New research came out from Parks Associates that finds TV sets still dominate home entertainment, accounting for over one-half of all video consumed by US broadband households each week. Plus 360 View: Digital Media and Connected Consumers reveals consumers report spending on average nearly 20 hours per week watching video on a TV, compared to nearly four hours on a mobile phone. Consumers also increased the total amount of time spent watching video from 2018 to 2019, a 33% increase in hours spent per week in video viewing.
This doesn’t surprise me much as TVs are becoming less expensive to buy. People now can buy a 55inch, 4K, smart TV for less than $500. By having a smart TV at home, you can basically do everything a phone can.
“Understanding consumers is key to driving acquisition and minimizing churn among video services,” said Steve Nason, Senior Analyst, Parks Associates. “Different demographics show markedly different attitudes and preferences. NPS scores for Netflix are higher among women, while NPS scores for premium OTT services such as Starz, Showtime, and HBO Now are higher among men. Younger video consumers represent the future of the industry, but their programming and platform preferences are distinct from older segments, which puts traditional pay-TV providers in a difficult position. Changing the traditional pay-TV service model could alienate older, high-ARPU customers, but not changing could doom future prospects.”
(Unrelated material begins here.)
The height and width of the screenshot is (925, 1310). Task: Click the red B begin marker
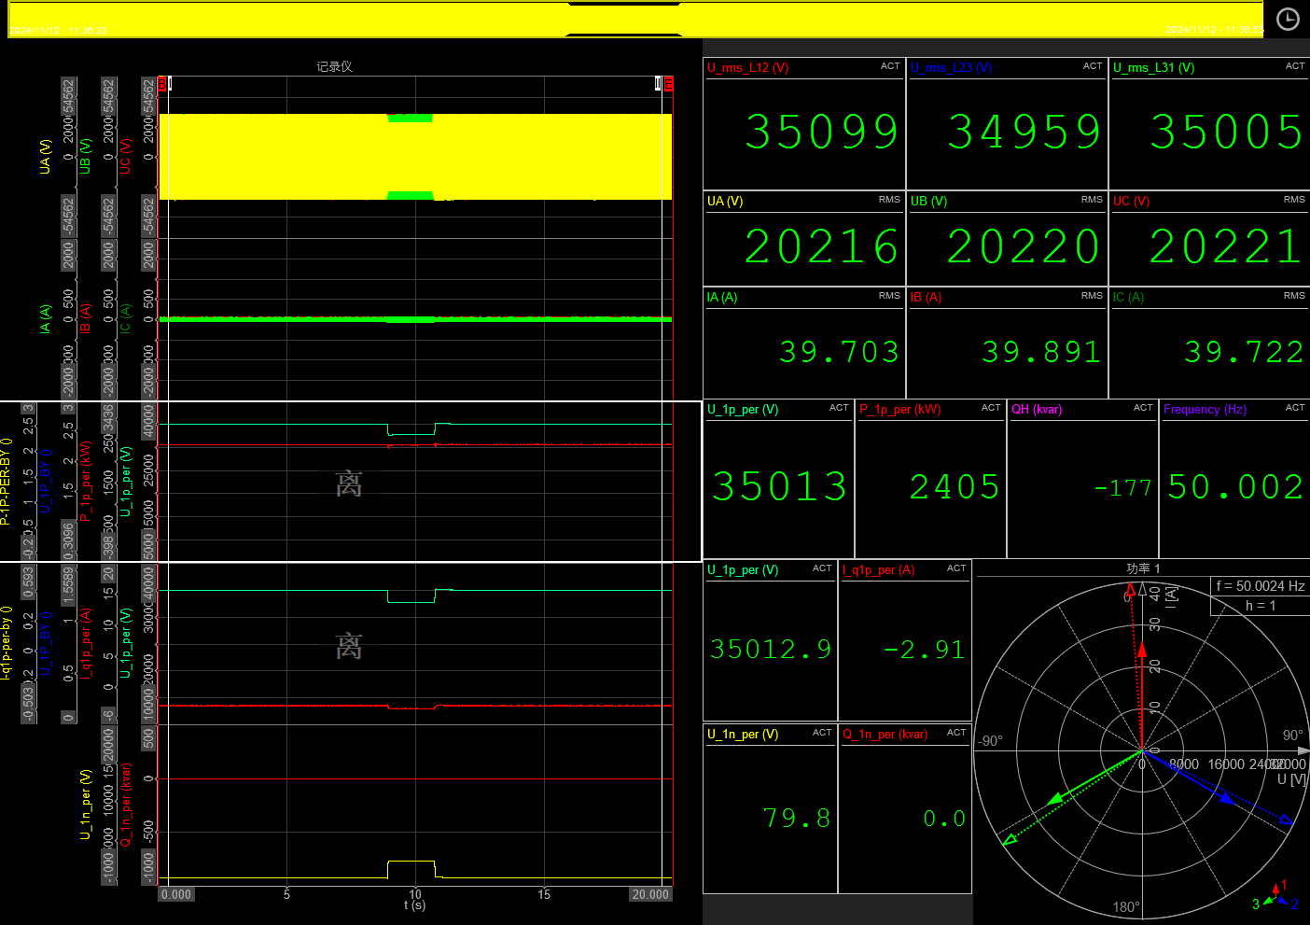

The research also found that consumers ages 18-24 watch as much video on a computer as they do on a TV set (approximately 16 hours per week). One-half of US broadband households subscribe to Netflix. Amazon Prime Video is a distant second with a 38% adoption rate. One-fifth of broadband households use the free version of streaming music service Pandora and Consumers 18-34 spend nearly five hours per week listening to podcasts.